» **DIRECTIVE**
Please reproduce the lines below, replacing every "column header" with "table header" and keeping everything else the same.

» **RECORDS TO USE**
--- begin ---
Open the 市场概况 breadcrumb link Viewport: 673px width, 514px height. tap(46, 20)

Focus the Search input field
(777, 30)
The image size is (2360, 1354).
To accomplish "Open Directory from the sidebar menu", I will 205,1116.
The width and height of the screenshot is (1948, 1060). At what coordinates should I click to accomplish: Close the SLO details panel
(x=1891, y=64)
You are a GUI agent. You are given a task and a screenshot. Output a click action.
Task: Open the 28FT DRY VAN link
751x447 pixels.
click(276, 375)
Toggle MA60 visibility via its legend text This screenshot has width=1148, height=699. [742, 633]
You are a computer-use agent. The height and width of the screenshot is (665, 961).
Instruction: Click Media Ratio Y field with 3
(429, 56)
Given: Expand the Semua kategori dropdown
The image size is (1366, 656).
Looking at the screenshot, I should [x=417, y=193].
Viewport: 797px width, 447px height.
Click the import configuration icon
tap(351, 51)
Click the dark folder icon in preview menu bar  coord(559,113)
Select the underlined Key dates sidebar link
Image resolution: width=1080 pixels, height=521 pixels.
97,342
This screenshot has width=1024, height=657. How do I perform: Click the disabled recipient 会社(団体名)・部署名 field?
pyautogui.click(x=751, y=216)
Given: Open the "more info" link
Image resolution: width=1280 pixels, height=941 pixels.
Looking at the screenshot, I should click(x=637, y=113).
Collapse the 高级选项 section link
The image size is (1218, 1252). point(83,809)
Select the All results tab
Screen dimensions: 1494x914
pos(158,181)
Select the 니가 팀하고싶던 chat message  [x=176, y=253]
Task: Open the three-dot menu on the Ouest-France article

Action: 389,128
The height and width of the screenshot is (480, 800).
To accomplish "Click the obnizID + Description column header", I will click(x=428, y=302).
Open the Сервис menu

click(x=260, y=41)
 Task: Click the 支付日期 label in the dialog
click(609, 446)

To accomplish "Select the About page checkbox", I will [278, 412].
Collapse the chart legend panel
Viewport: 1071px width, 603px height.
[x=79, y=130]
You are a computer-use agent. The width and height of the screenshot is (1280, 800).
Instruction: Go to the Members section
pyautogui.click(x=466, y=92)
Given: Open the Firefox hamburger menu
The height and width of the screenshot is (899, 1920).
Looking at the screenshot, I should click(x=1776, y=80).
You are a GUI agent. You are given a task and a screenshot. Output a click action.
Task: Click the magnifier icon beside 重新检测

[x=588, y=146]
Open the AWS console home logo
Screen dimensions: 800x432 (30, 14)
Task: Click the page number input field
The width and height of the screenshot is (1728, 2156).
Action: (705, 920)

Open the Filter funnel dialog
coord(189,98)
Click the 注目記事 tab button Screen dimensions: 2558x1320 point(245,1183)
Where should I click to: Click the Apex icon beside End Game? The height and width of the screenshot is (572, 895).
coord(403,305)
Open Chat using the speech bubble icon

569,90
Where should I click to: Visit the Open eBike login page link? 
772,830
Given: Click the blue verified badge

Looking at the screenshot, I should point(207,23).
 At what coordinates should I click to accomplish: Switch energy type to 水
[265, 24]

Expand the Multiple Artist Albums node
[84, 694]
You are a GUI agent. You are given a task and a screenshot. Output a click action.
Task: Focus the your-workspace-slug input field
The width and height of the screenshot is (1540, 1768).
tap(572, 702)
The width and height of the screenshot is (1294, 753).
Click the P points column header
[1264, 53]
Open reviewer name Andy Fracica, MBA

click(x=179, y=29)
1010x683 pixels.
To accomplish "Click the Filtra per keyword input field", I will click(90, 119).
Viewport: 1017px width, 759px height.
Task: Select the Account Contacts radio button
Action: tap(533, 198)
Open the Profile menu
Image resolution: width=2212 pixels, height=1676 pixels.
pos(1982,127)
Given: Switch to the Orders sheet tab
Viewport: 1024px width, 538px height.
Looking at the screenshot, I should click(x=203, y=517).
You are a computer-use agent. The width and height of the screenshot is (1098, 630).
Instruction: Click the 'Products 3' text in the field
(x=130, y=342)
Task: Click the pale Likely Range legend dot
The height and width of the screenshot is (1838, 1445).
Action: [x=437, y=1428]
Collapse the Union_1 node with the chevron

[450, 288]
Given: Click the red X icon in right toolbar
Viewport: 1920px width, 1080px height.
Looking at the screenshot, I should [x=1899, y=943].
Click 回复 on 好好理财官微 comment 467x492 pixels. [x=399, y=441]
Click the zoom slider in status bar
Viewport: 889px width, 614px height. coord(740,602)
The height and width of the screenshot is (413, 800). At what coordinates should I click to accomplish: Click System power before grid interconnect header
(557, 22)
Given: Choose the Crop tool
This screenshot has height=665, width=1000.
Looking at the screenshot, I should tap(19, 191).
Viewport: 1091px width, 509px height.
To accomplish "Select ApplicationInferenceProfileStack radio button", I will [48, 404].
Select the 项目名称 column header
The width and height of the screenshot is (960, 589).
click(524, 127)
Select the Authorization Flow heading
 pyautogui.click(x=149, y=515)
--- end ---
» **EXERCISE RESULT**
Open the 市场概况 breadcrumb link Viewport: 673px width, 514px height. tap(46, 20)

Focus the Search input field
(777, 30)
The image size is (2360, 1354).
To accomplish "Open Directory from the sidebar menu", I will 205,1116.
The width and height of the screenshot is (1948, 1060). At what coordinates should I click to accomplish: Close the SLO details panel
(x=1891, y=64)
You are a GUI agent. You are given a task and a screenshot. Output a click action.
Task: Open the 28FT DRY VAN link
751x447 pixels.
click(276, 375)
Toggle MA60 visibility via its legend text This screenshot has width=1148, height=699. [742, 633]
You are a computer-use agent. The height and width of the screenshot is (665, 961).
Instruction: Click Media Ratio Y field with 3
(429, 56)
Given: Expand the Semua kategori dropdown
The image size is (1366, 656).
Looking at the screenshot, I should [x=417, y=193].
Viewport: 797px width, 447px height.
Click the import configuration icon
tap(351, 51)
Click the dark folder icon in preview menu bar  coord(559,113)
Select the underlined Key dates sidebar link
Image resolution: width=1080 pixels, height=521 pixels.
97,342
This screenshot has width=1024, height=657. How do I perform: Click the disabled recipient 会社(団体名)・部署名 field?
pyautogui.click(x=751, y=216)
Given: Open the "more info" link
Image resolution: width=1280 pixels, height=941 pixels.
Looking at the screenshot, I should click(x=637, y=113).
Collapse the 高级选项 section link
The image size is (1218, 1252). point(83,809)
Select the All results tab
Screen dimensions: 1494x914
pos(158,181)
Select the 니가 팀하고싶던 chat message  [x=176, y=253]
Task: Open the three-dot menu on the Ouest-France article

Action: 389,128
The height and width of the screenshot is (480, 800).
To accomplish "Click the obnizID + Description table header", I will click(x=428, y=302).
Open the Сервис menu

click(x=260, y=41)
 Task: Click the 支付日期 label in the dialog
click(609, 446)

To accomplish "Select the About page checkbox", I will [278, 412].
Collapse the chart legend panel
Viewport: 1071px width, 603px height.
[x=79, y=130]
You are a computer-use agent. The width and height of the screenshot is (1280, 800).
Instruction: Go to the Members section
pyautogui.click(x=466, y=92)
Given: Open the Firefox hamburger menu
The height and width of the screenshot is (899, 1920).
Looking at the screenshot, I should click(x=1776, y=80).
You are a GUI agent. You are given a task and a screenshot. Output a click action.
Task: Click the magnifier icon beside 重新检测

[x=588, y=146]
Open the AWS console home logo
Screen dimensions: 800x432 (30, 14)
Task: Click the page number input field
The width and height of the screenshot is (1728, 2156).
Action: (705, 920)

Open the Filter funnel dialog
coord(189,98)
Click the 注目記事 tab button Screen dimensions: 2558x1320 point(245,1183)
Where should I click to: Click the Apex icon beside End Game? The height and width of the screenshot is (572, 895).
coord(403,305)
Open Chat using the speech bubble icon

569,90
Where should I click to: Visit the Open eBike login page link? 
772,830
Given: Click the blue verified badge

Looking at the screenshot, I should point(207,23).
 At what coordinates should I click to accomplish: Switch energy type to 水
[265, 24]

Expand the Multiple Artist Albums node
[84, 694]
You are a GUI agent. You are given a task and a screenshot. Output a click action.
Task: Focus the your-workspace-slug input field
The width and height of the screenshot is (1540, 1768).
tap(572, 702)
The width and height of the screenshot is (1294, 753).
Click the P points table header
[1264, 53]
Open reviewer name Andy Fracica, MBA

click(x=179, y=29)
1010x683 pixels.
To accomplish "Click the Filtra per keyword input field", I will click(90, 119).
Viewport: 1017px width, 759px height.
Task: Select the Account Contacts radio button
Action: tap(533, 198)
Open the Profile menu
Image resolution: width=2212 pixels, height=1676 pixels.
pos(1982,127)
Given: Switch to the Orders sheet tab
Viewport: 1024px width, 538px height.
Looking at the screenshot, I should click(x=203, y=517).
You are a computer-use agent. The width and height of the screenshot is (1098, 630).
Instruction: Click the 'Products 3' text in the field
(x=130, y=342)
Task: Click the pale Likely Range legend dot
The height and width of the screenshot is (1838, 1445).
Action: [x=437, y=1428]
Collapse the Union_1 node with the chevron

[450, 288]
Given: Click the red X icon in right toolbar
Viewport: 1920px width, 1080px height.
Looking at the screenshot, I should [x=1899, y=943].
Click 回复 on 好好理财官微 comment 467x492 pixels. [x=399, y=441]
Click the zoom slider in status bar
Viewport: 889px width, 614px height. coord(740,602)
The height and width of the screenshot is (413, 800). At what coordinates should I click to accomplish: Click System power before grid interconnect header
(557, 22)
Given: Choose the Crop tool
This screenshot has height=665, width=1000.
Looking at the screenshot, I should tap(19, 191).
Viewport: 1091px width, 509px height.
To accomplish "Select ApplicationInferenceProfileStack radio button", I will [48, 404].
Select the 项目名称 table header
The width and height of the screenshot is (960, 589).
click(524, 127)
Select the Authorization Flow heading
 pyautogui.click(x=149, y=515)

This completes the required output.